Obwohl: Die Fragen stellt der Musiker. Etwa die nach einer fünfstelligen Telefonnummer aus Gadenstedt. Er musste sich ortsbedingt mit vier Ziffern begnügen, die er schematisch einordnete und daraus eine hübsche Melodie improvisierte.

So einfach geht Musik?! Klar, denn laut Reuter höre jeder Mensch in Gadenstedt und Umgebung innerhalb von zehn Jahren mehr davon als Komponisten-Götter wie Bach, Beethoven oder Mozart in ihrem ganzen Leben. Alles, was das Gehirn an Musik gehört habe, speichere es unter „Wiedererkennung“ ab. Beispiel: Milka- oder Telekom-Werbung.
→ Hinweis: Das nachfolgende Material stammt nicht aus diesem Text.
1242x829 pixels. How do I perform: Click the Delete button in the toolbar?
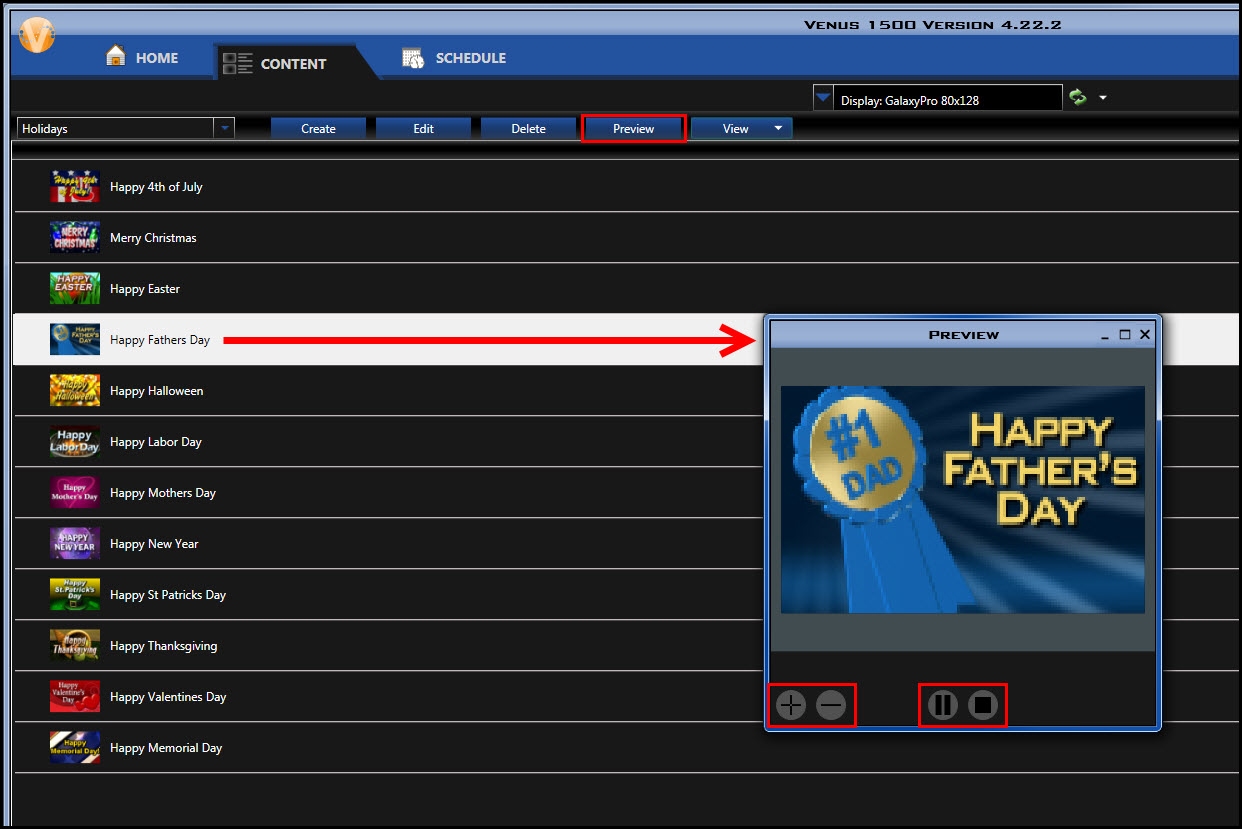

Was Reuter verschwieg, war die Erkenntnis, dass sich nahestehende Menschen im Laufe der Zeit erstaunlich ähnlich würden. Tatsächlich: Reuter entspricht seinem Hirschhausen wie ein jüngerer Bruder in Stimme, Humor, Duktus.

Aber das Publikum liebte genau den Plauderton dieses eloquenten Schwiegermutter-Traums, der Weisheiten aus der Musikpsychologie und entzückende sprachliche Finessen à la Hirschhausen als Aha-Erlebnisse platzen ließ. Der Clou: Zum Abschied überreichte er dem Publikum die für Popsongs übliche „C-Kralle“ als Schablone für daheim. Davor hatte er im Herzschlag-Rhythmus ein ganzes Familienleben abgespult, „Alle meine Entchen“ improvisiert, klanglich asiatisch süßsauer und arabisch „gedönert“.

Aber Reuter spielte auch „richtig“ - ein bisschen Nat King Cole, ein Häppchen Billy Joel und über einer Scheibe Duke Ellington verlief ein Hauch Debussy. Nur: Von Kabarett zwar keine Spur, aber das machte überhaupt nichts. Das Publikum war verzückt.